### Problem statement
Read the forum thread on cinematic synth presets and decide whether each statement below agrees with it. Answer yes or no for each, quoting the deciding words of the thread. (a) In the compiled list, Pier included Mercury, Pier's own site. (b) doctoremmet says that Patchpool and Richard Devine have both done sound design for Falcon2. (c) arovane thinks the Serum presets fit the cinematic genre best.

### Text block
——

# Best cinematic preset libraries for virtual synths?



## Pier (Aug 20, 2020)

What are some of the best third party cinematic presets for Zebra, Dune, or any other virtual synth?

I'm looking for some sound design inspiration, but most of the stuff I find is for EDM.

The only sound design company focused on cinematic presets I've found is this one:



Sonic Underworld – Cinematic Sound Design



Edit:

Here is the compiled list.

- Arovane
- Hollo Sound
- Luftrum
- Man Makes Noise
- Mercury
- MIDIssonance
- Patchpool
- PulseSetter
- Sonic Underworld
- Sound Author
- Sound Dust
- The Unfinished
- Tom Wolfe
- Very Loud Indeed
- Whatabaudio

I've added some sites that weren't mentioned and taken the liberty to add my own (Mercury)


----------



## R. Soul (Aug 20, 2020)

The Unfinished, Luftrum, MIDIsonance and Man makes noise are great.


----------



## Pier (Aug 20, 2020)

R. Soul said:


> The Unfinished, Luftrum, MIDIsonance and Man makes noise are great.



Thanks these are all great!


----------



## Living Fossil (Aug 20, 2020)

You can add Pulsesetter to this list:






Soundset Archives | PulseSetter-Sounds







pulsesetter-sounds.com


----------



## vitocorleone123 (Aug 20, 2020)

Tom Wolfe, as well. 
https://www.tomwolfe.co.uk/


----------



## doctoremmet (Aug 20, 2020)

Patchpool (Simon Stockhausen) for a wealth of different synths and reverbs. Also Richard Devine does a lot of great stuff on a plethora of synths as well. Both have done awesome sound design for Falcon2.


----------



## zvenx (Aug 20, 2020)

My favourite.









Sound Author


Follow me for updates on what I am creating.




gumroad.com




rsp


----------



## doctoremmet (Aug 20, 2020)

zvenx said:


> My favourite.
> 
> 
> 
> ...


Yes! His sounds for Bazille are the best out there!


----------



## Pier (Aug 20, 2020)

doctoremmet said:


> Yes! His sounds for Bazille are the best out there!



Woah


----------



## RogiervG (Aug 21, 2020)

josef hollo


----------



## brek (Aug 21, 2020)

Pier said:


> The only sound design company focused on cinematic presets I've found is this one:
> 
> 
> 
> Sonic Underworld – Cinematic Sound Design



Are they affiliated with the Unfinished, or do they just share the same design aesthetic?


----------



## Pier (Aug 21, 2020)

brek said:


> Are they affiliated with the Unfinished, or do they just share the same design aesthetic?



It must be a coincidence.


----------



## arovane (Aug 21, 2020)

i can't judge whether it's the best cinematic presets but here is a bit of self promotion: http://arovane-soundshop.com best find out for yourself. 

personally i think the hive presets fit this genre best.


----------



## arovane (Aug 21, 2020)

currently i am working on a new soundset for hive2. here's a audio teaser


----------



## Pier (Aug 21, 2020)

arovane said:


> i can't judge whether it's the best cinematic presets but here is a bit of self promotion: http://arovane-soundshop.com best find out for yourself.

——

### Recorded data

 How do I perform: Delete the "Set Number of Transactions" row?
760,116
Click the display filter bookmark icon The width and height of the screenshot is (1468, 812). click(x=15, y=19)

——

### Output below
(a) Yes: "taken the liberty to add my own (Mercury)"
(b) Yes: "Both have done awesome sound design for Falcon2."
(c) No: "personally i think the hive presets fit this genre best."